Glass blocks don't cut too well, them being basically 8"x8" I'm figuring roughly a 'window' of 32"x32". I'm figuring we are going to have to box these in. The inside isn't a problem as we will just drywall and trim them out to make them look good, but the outside is the issue. 

Any tips, things you have learned and a basic game plan to follow? I'm figuring banging these out for maybe $450 a window, wadda ya think?


----------



## dougchips (Apr 23, 2006)

Is there a reason for glass blocks or do they just not care if the windows open? If they are not set on having the blocks you could get an awning window with frosted glass made to any size. Or hell you could get a deadlite for small money.


----------



## Mike Finley (Apr 28, 2004)

They want glass block in the bathroom, and now since they have 3 windows on that side of the house, they want them all the same.

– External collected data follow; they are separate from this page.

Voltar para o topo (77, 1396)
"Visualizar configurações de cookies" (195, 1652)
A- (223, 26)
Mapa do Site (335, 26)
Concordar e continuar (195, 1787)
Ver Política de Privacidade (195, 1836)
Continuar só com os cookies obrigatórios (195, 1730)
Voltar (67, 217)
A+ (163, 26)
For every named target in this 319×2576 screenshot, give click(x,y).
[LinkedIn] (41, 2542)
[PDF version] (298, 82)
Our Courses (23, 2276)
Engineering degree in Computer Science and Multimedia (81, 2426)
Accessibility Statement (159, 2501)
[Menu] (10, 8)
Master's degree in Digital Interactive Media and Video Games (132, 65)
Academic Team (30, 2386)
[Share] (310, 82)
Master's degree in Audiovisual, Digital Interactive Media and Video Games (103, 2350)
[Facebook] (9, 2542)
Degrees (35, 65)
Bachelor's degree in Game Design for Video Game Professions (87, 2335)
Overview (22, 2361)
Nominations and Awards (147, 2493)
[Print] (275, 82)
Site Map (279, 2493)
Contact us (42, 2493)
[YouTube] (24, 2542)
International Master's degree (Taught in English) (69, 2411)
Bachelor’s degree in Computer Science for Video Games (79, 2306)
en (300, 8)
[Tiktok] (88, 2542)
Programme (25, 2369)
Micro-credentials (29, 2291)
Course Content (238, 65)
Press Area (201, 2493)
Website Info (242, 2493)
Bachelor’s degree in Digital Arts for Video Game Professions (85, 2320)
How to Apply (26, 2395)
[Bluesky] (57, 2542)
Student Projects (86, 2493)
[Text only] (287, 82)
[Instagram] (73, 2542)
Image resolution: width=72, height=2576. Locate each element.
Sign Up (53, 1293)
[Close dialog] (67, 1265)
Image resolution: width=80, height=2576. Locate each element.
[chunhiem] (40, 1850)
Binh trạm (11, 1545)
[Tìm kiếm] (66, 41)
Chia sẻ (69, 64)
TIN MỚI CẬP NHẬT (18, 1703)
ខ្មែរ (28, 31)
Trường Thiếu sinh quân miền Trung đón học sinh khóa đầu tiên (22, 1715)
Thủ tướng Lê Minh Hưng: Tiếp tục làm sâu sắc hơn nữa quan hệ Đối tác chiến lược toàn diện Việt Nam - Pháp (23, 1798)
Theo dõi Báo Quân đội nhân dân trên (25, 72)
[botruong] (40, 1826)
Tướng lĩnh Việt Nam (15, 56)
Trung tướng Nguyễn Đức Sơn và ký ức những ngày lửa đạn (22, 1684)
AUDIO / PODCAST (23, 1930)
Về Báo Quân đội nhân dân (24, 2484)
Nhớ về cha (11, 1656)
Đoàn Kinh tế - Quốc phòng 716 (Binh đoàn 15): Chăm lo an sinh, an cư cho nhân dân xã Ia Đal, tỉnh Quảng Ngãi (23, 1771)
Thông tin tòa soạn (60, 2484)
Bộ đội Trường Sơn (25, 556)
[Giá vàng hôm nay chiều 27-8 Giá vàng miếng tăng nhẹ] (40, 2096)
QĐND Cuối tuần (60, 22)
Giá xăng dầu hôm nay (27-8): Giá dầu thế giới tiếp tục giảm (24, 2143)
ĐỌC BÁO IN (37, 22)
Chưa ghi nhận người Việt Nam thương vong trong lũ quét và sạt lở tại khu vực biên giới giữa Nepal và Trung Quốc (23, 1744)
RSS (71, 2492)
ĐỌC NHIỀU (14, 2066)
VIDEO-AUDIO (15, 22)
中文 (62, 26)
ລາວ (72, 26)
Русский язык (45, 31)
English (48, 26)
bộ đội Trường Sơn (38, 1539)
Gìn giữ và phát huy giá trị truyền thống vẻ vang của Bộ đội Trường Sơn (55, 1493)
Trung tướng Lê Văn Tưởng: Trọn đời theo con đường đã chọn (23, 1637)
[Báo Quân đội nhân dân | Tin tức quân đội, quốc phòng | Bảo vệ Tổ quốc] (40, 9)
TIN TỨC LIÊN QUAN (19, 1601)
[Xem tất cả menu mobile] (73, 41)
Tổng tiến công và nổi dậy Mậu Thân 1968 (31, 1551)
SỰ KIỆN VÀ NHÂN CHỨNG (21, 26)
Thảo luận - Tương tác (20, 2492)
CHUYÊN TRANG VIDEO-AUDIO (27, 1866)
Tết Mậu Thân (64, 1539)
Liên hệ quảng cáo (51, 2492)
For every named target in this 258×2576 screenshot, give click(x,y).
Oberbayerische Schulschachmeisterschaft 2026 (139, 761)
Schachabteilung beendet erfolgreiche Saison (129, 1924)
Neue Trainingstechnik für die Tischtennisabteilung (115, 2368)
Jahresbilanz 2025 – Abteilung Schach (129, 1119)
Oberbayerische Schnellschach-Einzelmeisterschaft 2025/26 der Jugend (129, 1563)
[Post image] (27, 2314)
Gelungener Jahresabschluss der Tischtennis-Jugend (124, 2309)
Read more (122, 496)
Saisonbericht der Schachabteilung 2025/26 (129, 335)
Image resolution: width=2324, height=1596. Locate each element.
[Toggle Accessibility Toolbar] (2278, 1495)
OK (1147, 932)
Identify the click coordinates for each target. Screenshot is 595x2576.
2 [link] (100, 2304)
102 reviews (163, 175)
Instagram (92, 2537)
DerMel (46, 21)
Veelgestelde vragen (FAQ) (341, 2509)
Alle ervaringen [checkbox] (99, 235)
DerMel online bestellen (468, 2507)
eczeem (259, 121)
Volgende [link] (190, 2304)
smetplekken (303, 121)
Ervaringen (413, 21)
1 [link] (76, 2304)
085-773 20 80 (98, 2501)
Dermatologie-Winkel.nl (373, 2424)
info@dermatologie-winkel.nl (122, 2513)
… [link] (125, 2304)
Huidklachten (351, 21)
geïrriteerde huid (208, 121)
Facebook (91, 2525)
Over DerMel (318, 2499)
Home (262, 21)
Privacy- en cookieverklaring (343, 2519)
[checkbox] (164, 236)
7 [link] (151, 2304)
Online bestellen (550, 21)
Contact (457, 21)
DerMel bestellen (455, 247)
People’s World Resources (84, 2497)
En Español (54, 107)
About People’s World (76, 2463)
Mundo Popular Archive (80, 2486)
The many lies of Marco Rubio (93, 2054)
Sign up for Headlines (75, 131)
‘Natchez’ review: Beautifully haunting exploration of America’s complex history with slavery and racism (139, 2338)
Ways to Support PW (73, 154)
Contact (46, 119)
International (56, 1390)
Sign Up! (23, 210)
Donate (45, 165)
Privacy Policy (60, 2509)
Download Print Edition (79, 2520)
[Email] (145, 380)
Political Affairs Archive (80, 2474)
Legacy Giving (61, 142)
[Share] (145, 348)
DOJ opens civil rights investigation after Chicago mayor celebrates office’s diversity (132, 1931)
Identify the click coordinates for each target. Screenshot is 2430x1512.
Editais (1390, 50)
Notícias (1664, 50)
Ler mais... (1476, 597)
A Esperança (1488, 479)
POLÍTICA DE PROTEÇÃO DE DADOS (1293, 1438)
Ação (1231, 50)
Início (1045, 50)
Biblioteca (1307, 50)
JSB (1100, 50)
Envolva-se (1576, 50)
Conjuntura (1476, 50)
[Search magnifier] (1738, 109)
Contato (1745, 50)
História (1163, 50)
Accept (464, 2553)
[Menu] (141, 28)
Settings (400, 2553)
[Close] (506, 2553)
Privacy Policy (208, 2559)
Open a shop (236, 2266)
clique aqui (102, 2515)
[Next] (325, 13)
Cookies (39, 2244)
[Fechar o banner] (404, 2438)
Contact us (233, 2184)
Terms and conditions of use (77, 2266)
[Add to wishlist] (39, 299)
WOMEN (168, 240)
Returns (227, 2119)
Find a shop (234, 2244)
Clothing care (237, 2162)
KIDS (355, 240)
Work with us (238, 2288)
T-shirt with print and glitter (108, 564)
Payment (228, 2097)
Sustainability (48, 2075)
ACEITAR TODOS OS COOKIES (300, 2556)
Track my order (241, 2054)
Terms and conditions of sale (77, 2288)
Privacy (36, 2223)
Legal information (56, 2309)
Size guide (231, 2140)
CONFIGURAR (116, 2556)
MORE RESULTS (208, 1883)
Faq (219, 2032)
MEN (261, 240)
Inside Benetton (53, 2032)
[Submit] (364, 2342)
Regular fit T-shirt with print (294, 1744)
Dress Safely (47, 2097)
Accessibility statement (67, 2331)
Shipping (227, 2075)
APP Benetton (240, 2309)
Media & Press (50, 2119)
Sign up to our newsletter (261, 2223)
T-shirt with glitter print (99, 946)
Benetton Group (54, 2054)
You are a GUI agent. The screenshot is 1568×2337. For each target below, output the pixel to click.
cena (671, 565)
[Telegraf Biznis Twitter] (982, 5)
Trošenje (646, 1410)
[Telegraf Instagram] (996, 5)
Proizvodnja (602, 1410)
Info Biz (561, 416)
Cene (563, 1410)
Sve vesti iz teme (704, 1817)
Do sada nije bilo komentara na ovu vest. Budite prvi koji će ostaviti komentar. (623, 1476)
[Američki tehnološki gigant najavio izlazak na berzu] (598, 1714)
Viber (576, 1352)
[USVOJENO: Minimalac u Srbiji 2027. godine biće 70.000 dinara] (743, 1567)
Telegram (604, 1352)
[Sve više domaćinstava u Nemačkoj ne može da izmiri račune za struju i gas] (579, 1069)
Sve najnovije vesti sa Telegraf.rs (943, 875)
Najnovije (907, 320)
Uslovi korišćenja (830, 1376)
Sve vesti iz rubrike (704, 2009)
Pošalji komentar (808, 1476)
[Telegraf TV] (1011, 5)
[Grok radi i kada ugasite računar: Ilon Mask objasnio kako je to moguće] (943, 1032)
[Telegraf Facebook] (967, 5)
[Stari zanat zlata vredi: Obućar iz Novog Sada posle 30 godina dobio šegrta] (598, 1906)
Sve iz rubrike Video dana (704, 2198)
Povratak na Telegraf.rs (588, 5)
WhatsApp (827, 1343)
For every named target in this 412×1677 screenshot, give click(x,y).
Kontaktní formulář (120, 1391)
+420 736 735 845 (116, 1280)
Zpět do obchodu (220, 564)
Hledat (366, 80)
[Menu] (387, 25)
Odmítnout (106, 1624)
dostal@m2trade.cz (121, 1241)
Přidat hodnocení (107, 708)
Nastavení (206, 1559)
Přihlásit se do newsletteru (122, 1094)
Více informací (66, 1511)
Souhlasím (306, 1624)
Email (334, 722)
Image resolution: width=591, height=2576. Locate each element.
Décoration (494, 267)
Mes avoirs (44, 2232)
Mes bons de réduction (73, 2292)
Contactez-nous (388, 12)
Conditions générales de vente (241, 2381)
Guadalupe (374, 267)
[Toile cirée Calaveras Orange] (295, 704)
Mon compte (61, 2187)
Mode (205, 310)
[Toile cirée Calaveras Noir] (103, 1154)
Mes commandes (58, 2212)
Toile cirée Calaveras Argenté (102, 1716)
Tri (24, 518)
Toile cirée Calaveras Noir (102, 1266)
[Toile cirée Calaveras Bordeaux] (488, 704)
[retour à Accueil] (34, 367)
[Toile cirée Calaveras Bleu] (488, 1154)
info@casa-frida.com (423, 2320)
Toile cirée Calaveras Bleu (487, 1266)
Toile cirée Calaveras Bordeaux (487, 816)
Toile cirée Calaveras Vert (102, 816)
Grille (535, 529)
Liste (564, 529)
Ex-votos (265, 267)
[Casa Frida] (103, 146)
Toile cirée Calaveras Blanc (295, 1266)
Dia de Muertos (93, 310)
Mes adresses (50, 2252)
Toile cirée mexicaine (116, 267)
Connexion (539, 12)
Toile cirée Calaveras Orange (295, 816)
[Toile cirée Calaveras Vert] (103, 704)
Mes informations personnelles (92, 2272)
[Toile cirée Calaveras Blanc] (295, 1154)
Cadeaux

I'm guessing we will just need to frame the opening to fit within the old rough opening with something like Aztec.


----------



## dougchips (Apr 23, 2006)

If the 35 is your height, could you slant a sill from the front of the block so your "window" is square?


----------



## mickeyco (May 13, 2006)

I'm no expert, but I have put in quite few in a apartment building we have. Forget about framing it, look in the phone book for a company that makes glass block, they can make them to about any size you want (maybe a little thicker mortar joint around the outside) and there not to expensive. Do the glass blocks near the end when you know what the framed wall and tile size will be, usually you will have a little room to play with by moving the window toward the inside or outside so you don't end up with little slivers of tiles or large or un-even grout/caulk lines. Along those same lines push any imperfections in the wall to the outside where it's hardly noticeable. When I'm putting them in I use the mortar to also build up a slope on the windowsill so water won't puddle. To mortar them in I use shims 8 places until the initial mortar is dry, remove them and fill in the voids from the shims. The most important thing make sure it's secure until the mortar dries, the last one I did, someone slammed a door, the air pressure pushed the window out on to me who was standing on the ground below it, it burst a pile capillaries in my hands and broke into piles of pieces. Not done yet, I cleaned up the mess and I was carrying it to the trash a piece of the glass sticking out of the trash bag sliced my leg open requiring a pile of stitches, most expensive glass block I ever installed. I think I paid about $125 -$150 for the window pictured below about 5 years ago.


----------



## mickeyco (May 13, 2006)

One more thing, if you have them made up and you want all the blocks to be the same size tell them before hand, I got one once made with different size blocks.


----------



## Teetorbilt (Feb 12, 2004)

Don't cut the blocks unless you are prepared to put up with the 'condensation issues'. I cut them under duress but it costs a fortune. I have to do it because I work on block or cast homes most of the time. With frame construction it would be less expensive to change the size of the opening.


----------



## troubleseeker (Sep 24, 2006)

Buy a framed unit from your mill supplier or local window fabricator.


----------



## Greg Di (Mar 12, 2005)

Two routes:

1) prefabbed units of either glass or acrylic that come in a jamb sized to your rough opening

2) there was an article in JLC by John Carol within the last year with step by step on how to install a glass block window from scratch.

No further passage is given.